- _ABOUT THIS EXERCISE_
Find where "[next] (125, 166)" appears in the records below, then return that line and every later line exactly, stopping only at the last line.

DATA FOR THE TASK section start

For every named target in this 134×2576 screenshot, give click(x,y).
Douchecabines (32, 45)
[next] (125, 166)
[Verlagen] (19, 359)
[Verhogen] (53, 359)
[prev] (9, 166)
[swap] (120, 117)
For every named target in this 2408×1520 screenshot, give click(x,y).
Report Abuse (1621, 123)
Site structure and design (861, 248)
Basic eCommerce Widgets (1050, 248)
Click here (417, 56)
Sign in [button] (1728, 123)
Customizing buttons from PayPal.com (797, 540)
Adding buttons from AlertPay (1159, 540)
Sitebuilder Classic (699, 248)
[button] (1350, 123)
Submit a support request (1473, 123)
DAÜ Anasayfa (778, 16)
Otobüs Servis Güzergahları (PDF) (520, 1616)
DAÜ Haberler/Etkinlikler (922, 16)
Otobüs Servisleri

DATA FOR THE TASK section end

- _RESULT_
[next] (125, 166)
[Verlagen] (19, 359)
[Verhogen] (53, 359)
[prev] (9, 166)
[swap] (120, 117)
For every named target in this 2408×1520 screenshot, give click(x,y).
Report Abuse (1621, 123)
Site structure and design (861, 248)
Basic eCommerce Widgets (1050, 248)
Click here (417, 56)
Sign in [button] (1728, 123)
Customizing buttons from PayPal.com (797, 540)
Adding buttons from AlertPay (1159, 540)
Sitebuilder Classic (699, 248)
[button] (1350, 123)
Submit a support request (1473, 123)
DAÜ Anasayfa (778, 16)
Otobüs Servis Güzergahları (PDF) (520, 1616)
DAÜ Haberler/Etkinlikler (922, 16)
Otobüs Servisleri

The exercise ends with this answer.